In another experiment I logged into a machine with ssh and did kdestroy -A which should destroy all caches:
[buchel_k@mpc2959 ~]$ kdestroy -A
[buchel_k@mpc2959 ~]$ klist -l
Principal name Cache name
[buchel_k@mpc2959 ~]$
After I logged in via NoMachine NX I got a cache expired since more than two month:
[buchel_k@mpc2959 ~]$ klist -l
Principal name Cache name
buchel_k@D.PSI.CH KCM:44951:16795 (Expired)
buchel_k@D.PSI.CH KCM:44951:69306
[buchel_k@mpc2959 ~]$ klist
Ticket cache: KCM:44951:16795
Default principal: buchel_k@D.PSI.CH
Valid starting Expires Service principal
13.07.2022 11:35:51 13.07.2022 21:26:19 krbtgt/D.PSI.CH@D.PSI.CH
renew until 14.07.2022 11:26:19
[buchel_k@mpc2959 ~]$ date
Do Sep 22 08:37:41 CEST 2022
[buchel_k@mpc2959 ~]$
Note that a non-expired cache is available, but NoMachine NX explicitely sets KRB5CCNAME to a specific KCM cache. And it contains a ticket/cache which is supposed to the gone.
So there is a security bug in sssd-kcm: it does not fully destroy tickets when being told so. And there is another security issue in the NoMachine NX -> sssd-kcm interaction. I assume that it talks with the KCM as root and gets somehow (or has saved somewhere) old caches and moves them over into user context. But the cache may originally not have belonged to the user...

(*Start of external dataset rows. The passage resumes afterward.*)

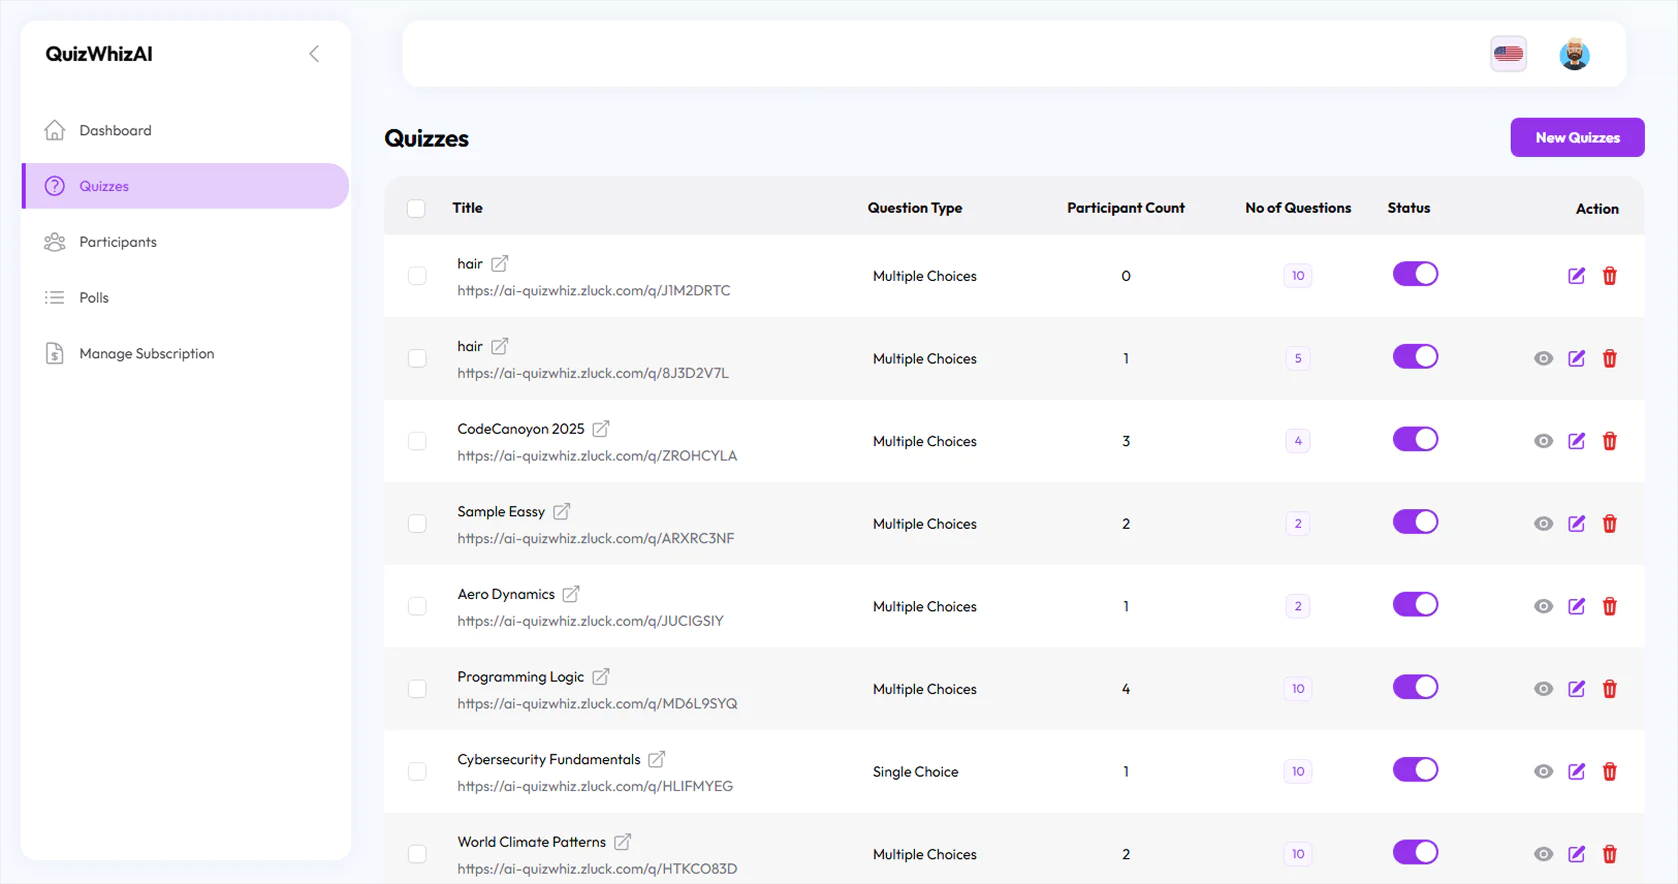Click the trash icon for Aero Dynamics
This screenshot has width=1678, height=884.
(1609, 607)
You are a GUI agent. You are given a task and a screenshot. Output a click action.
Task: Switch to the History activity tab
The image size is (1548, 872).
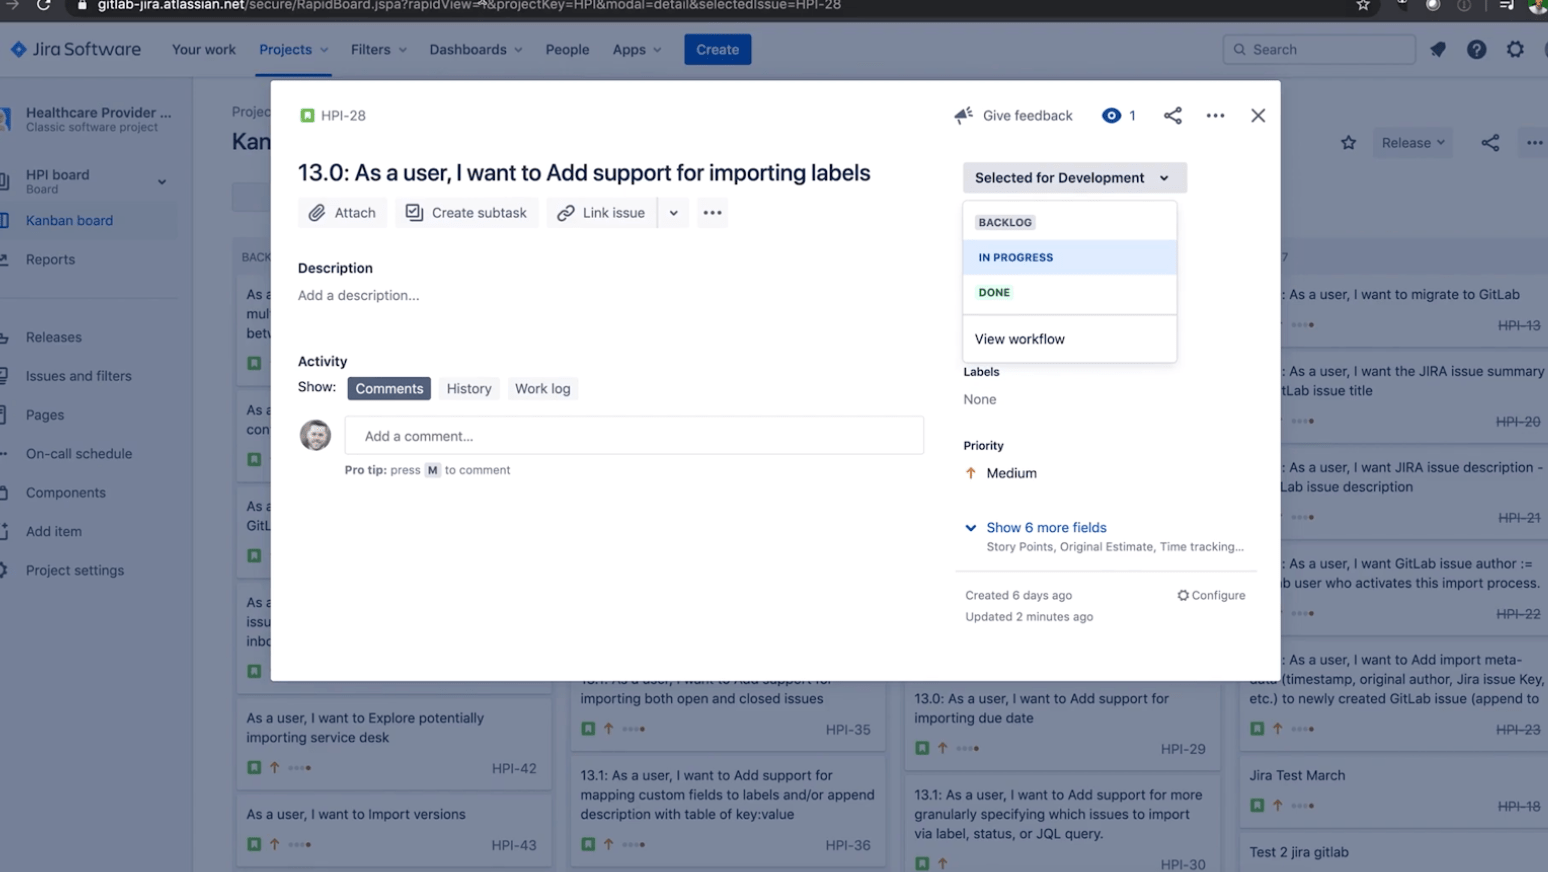point(468,388)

I have not found a lot concerning Kerberos on the NoMachine website.
Solution Attempts
Ideally we would get to a solution which can do the following:
- interactive user sessions are isolated do not interfer with each other
- AFS can get hold of new tickets and inject them into the PAGs as long as the user somehow regularly authenticates
systemd --userwhich is residing outside of the interactive user sessions is happy as wellgoa-daemonsees only one cache- expired caches get somehow cleaned up
Only One Cache
The sssd-kcm limits the number of caches by default to 64, but that can be changed to 1 with the max_uid_ccaches.
So there would be only one cache, shared by all sessions, but at least the KCM cannot serve anything but the latest.
But some logins do not work any more when the maximum number of caches is hit as already documented above in the chapter "No Cleanup of Expired Caches".
renew-afstoken Script/Daemon
For AFS we (Achim and I) made the script renew-afstoken which is started as per PAG daemon by PAM upon login.
Out of the available KCM caches it selects a suitable one to regulary get a new AFS token.
This now works very robust and can also recover from expiration when a new ticket gets available.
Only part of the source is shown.